I think all the gas ones will be too heavy for me. Even if the charge doesn't hold up I can do the trimming in stages like I do the mowing.


----------



## Startingover (Apr 18, 2012)

What a pain.

Returned the first weed eater, the Ryobi that was too heavy for me. Then bought a gas one that was recommended by a cousin as it was light weight. Yes, but I couldn't start it after the first time and called the 800 number and was told to take it to a shop to have the carbureator reset. Returned that one as I didn't want to have to take an item in that was brand now. Now the stores aren't carrying as many this time of year.

Will look online.

I need to get my new fence painted but have to cut down the weeds next to it that the lawnmower doesn't reach.


----------



## MNDIY (Sep 20, 2012)

We have a Ryobi 4-Cycle that doesn't mix gas and oil. You just put straight up gas in. 

Previously we had 2 battery ones. Neither were up to my weed eating standards. 

This ryobi though, it has a ton of power. 

I have 400 ft of fence x 2 sides, 80 ft of garden boxes, 1 playset, trees, house, and a raised flower bed to trim around.

*Records for processing*.
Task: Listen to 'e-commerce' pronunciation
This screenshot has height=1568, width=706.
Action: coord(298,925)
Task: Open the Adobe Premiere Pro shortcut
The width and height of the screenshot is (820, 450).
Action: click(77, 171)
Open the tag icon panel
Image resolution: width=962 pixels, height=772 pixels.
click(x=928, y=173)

*Set task 1*.
Please answer these questions about the weed eater thread:
(a) What does Startingover have to cut down before painting the new fence?
(b) What goes into the tank of MNDIY's Ryobi 4-Cycle?
(c) How many battery weed eaters did MNDIY have previously?
*Set task 2*.
Count the lines in the entries that contain the word "Open", and give only the number.
The weed eater thread and the entries are unrelated material.

*Full answer 1*.
(a) The weeds next to the fence that the lawnmower doesn't reach.
(b) Straight gas, with no oil mixed in.
(c) Two.

*Full answer 2*.
2